However, I must emphasize that despite continuous innovation, our foundation remains centralized architecture. The emergence of blockchain could indeed bring deeper structural changes, potentially reshaping the entire financial infrastructure.
3. Long-Term Trends in Tokenizing Stocks
Hazel: Mr. Di, earlier we heard some data—for example, XStocks has a total market cap of about $30 million, with daily trading volume growing by tens of millions. As a researcher and investor, how do you interpret these on-chain U.S. stock figures?
Zheng Di: Currently, activity in on-chain U.S. stocks is concentrated on a few centralized exchanges like Gate and Jubi, which together account for 70%-80% of trading volume.
Conversely, products partnered with Kraken haven’t performed notably on-chain, despite extensive official announcements—such as holding licenses through subsidiaries in Bermuda. Overall trading volumes remain low.
From a compliance standpoint, if we rank them, Robinhood is the most compliant, Dinari is mid-tier, and Kraken adopts a more aggressive approach.
An important regulatory development: SEC Commissioner Hester Peirce recently stated that if retail investors are to be granted access to stock token trading, it must occur on platforms holding national securities exchange licenses—meaning only NYSE or Nasdaq-like entities. Otherwise, access must be limited to qualified investors. This statement could significantly impact projects like Dinari and Coinbase.
In the long run, I believe the convergence of stocks and crypto is inevitable. Within perhaps three to five years, traditional stock exchanges and crypto exchanges may become direct competitors—Nasdaq vs. Binance, HKEX vs. Coinbase.
At that point, traditional exchanges may move their trading infrastructures on-chain, drastically reducing back-end settlement costs.
Then we must ask: Will on-chain roles serve as front-end tools directly facing users, or become backend infrastructure for brokers and exchanges? Both are possible.
One scenario: Retail users trade directly via on-chain products. Another: Users still place orders through familiar apps, brokers, or front-end operating systems, but the entire underlying trading logic runs on-chain.

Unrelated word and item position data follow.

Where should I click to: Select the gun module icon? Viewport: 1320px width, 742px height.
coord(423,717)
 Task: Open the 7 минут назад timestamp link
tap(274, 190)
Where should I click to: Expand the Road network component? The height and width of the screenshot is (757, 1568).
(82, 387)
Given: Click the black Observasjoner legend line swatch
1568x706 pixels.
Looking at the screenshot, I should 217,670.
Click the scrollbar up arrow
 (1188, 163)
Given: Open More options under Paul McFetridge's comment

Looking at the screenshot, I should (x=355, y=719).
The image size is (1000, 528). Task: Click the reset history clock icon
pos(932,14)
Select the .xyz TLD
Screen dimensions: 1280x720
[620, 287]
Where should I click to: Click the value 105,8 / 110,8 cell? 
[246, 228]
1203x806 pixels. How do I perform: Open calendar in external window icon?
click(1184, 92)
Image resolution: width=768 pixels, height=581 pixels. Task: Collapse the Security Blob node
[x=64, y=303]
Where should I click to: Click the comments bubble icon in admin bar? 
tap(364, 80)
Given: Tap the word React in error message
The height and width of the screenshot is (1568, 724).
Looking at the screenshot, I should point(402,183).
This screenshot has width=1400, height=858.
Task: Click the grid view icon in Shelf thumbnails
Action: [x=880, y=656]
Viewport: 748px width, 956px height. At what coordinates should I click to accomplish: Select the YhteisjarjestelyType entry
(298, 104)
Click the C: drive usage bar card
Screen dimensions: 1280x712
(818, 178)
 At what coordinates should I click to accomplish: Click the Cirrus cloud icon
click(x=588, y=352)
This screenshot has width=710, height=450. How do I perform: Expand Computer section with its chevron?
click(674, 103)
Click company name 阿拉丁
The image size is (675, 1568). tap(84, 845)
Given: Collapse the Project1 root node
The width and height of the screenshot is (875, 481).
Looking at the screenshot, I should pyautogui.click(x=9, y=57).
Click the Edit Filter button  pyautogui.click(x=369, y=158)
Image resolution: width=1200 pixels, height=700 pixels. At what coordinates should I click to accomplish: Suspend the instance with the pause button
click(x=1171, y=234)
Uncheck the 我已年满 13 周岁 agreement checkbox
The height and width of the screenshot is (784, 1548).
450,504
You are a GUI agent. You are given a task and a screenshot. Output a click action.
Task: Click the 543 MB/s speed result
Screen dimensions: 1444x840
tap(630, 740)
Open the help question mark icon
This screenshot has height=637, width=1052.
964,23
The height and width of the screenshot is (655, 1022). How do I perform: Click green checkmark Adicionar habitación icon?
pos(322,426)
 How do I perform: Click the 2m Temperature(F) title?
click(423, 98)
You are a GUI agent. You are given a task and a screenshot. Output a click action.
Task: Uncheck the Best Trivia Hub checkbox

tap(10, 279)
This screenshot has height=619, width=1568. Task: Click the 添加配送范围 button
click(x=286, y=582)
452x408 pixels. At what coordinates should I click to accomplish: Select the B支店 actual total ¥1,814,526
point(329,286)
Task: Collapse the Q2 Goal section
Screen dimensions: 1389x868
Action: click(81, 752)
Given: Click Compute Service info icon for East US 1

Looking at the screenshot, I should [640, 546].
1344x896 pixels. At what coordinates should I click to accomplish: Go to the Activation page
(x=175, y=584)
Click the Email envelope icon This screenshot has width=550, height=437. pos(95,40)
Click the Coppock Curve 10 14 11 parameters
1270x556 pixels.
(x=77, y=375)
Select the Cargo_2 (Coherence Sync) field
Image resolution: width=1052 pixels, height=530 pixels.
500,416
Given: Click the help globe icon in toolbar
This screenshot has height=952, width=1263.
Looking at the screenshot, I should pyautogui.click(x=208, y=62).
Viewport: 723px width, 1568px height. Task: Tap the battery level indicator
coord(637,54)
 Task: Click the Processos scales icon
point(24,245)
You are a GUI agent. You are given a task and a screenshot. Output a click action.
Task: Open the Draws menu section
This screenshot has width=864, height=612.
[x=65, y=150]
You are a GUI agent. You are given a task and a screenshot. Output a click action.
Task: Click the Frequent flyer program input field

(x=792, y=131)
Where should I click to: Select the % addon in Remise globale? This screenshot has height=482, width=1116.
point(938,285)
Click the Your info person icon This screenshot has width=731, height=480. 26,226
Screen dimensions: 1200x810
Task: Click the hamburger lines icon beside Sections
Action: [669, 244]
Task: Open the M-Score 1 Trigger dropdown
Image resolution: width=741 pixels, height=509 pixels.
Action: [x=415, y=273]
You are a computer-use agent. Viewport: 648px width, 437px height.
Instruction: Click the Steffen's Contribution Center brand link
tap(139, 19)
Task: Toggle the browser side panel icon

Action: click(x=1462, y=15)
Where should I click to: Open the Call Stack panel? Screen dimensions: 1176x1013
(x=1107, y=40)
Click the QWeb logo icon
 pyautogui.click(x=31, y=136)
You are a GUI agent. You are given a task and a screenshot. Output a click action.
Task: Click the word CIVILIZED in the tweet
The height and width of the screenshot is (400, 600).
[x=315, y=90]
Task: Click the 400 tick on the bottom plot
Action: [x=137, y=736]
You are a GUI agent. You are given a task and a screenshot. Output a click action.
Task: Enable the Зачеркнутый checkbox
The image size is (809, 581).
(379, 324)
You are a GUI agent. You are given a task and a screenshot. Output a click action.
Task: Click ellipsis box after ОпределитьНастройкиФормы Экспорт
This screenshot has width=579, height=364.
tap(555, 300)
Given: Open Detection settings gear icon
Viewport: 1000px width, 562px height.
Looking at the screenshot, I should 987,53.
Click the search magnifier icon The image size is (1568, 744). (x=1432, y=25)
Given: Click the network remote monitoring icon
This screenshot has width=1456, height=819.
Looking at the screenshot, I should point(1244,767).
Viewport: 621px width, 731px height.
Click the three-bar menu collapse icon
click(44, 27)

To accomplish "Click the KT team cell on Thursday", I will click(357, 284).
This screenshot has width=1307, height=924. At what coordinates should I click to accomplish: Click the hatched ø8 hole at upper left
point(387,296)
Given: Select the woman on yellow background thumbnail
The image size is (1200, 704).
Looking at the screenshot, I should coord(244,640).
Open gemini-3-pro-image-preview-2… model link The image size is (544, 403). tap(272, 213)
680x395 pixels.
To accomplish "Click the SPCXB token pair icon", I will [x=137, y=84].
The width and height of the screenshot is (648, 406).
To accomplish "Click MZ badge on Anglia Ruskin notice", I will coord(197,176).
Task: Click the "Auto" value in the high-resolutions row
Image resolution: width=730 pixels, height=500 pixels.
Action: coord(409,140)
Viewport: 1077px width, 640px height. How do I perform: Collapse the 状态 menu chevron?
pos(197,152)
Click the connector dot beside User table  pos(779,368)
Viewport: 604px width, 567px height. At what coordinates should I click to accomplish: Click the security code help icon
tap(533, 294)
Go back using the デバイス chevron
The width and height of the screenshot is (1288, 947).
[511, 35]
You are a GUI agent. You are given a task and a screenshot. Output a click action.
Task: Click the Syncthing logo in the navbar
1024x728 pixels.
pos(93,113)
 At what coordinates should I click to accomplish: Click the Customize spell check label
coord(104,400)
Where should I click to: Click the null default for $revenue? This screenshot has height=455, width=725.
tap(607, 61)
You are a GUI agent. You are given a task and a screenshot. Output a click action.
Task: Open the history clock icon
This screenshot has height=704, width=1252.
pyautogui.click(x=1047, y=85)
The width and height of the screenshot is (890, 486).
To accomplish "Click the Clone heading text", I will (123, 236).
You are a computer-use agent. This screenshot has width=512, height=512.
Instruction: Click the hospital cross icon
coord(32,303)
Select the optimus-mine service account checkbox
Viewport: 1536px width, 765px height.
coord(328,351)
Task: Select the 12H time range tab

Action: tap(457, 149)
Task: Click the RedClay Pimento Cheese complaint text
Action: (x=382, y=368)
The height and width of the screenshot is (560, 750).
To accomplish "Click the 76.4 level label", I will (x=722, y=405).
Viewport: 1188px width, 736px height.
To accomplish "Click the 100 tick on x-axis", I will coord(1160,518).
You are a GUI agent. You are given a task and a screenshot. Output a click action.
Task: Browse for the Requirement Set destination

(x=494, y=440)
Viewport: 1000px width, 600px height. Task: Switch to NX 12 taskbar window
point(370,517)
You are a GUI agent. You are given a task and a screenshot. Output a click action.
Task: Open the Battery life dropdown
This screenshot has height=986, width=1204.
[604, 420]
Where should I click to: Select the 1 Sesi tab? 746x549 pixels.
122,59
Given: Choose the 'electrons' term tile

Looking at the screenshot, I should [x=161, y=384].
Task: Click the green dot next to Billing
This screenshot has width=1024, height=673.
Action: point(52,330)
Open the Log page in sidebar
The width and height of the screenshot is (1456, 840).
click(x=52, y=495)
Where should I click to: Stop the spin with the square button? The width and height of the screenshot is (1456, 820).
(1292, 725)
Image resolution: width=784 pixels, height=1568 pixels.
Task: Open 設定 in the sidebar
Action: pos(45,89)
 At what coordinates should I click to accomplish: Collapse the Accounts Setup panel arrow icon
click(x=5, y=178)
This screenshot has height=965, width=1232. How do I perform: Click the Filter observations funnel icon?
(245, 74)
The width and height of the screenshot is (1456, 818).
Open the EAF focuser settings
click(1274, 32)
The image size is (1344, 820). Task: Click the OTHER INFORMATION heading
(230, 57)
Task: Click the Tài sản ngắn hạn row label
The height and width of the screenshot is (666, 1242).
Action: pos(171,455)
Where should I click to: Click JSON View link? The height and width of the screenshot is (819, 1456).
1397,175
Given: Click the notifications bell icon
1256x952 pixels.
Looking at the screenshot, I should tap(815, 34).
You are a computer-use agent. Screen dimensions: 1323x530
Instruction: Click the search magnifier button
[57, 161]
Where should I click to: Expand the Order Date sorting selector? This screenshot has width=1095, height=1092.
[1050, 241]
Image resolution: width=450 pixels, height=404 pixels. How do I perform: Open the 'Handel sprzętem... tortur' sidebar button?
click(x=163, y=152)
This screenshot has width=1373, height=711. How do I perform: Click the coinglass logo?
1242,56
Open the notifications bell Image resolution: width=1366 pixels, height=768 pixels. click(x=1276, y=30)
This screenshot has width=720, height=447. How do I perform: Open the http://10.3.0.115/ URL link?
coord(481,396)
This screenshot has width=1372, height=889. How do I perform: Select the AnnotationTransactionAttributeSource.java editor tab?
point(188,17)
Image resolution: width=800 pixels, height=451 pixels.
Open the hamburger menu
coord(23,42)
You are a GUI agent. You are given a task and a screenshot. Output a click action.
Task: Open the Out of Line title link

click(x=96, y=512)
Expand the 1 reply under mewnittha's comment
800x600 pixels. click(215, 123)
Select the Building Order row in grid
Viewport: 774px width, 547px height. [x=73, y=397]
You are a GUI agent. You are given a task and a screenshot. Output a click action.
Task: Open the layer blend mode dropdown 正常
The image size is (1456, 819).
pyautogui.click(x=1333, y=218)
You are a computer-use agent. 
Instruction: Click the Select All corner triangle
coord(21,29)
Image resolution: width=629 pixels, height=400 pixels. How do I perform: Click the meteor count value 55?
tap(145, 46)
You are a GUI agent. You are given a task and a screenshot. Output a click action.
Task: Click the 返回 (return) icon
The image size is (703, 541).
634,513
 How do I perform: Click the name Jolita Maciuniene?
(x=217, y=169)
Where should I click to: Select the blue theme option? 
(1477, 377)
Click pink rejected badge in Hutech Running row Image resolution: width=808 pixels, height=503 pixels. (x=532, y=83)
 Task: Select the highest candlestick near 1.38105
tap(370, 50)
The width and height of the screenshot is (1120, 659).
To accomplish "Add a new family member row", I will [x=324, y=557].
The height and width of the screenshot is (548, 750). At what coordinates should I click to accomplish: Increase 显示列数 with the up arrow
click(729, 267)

This trend is irreversible.
Take Robinhood, for example. While it currently uses Contracts for Difference (CFDs) to "lightweight and quickly deploy compliant" stock token trading, its business model naturally favors on-chain structures. Therefore, I believe Robinhood’s first phase is CFDs, and its second phase will inevitably transition to full on-chain trading.
Currently, trading of on-chain stock tokens mostly occurs within centralized exchanges (CEX), with fully on-chain scenarios still rare. Yet another possibility exists: users interact with CEX or broker front-ends, but the backend trading and settlement infrastructure already operates on-chain. This "superficially centralized, fundamentally on-chain" model may represent the best compromise—aligned with current user habits while embracing new technological architectures.
In the short term, on-chain barriers remain high; novice users are unlikely to directly interact with blockchains. Perhaps when AI agents mature and security improves, users could autonomously trade on-chain assets via AI—but that’s still years away. Until then, enabling indirect access to on-chain assets through user-friendly CEX or broker platforms may dominate. We’re still in an early stage, but this path is certain and holds explosive potential.
4. Acquiring Users for On-Chain U.S. Stocks: A Web2-Web3 Marketing Hybrid?
Hazel: One follow-up on user demand—how do you attract these users? Since on-chain U.S. stocks inherently span Web2 and Web3, does marketing become a kind of "Frankenstein"? Zixi, as a startup, how do you approach your GTM (go-to-market) strategy?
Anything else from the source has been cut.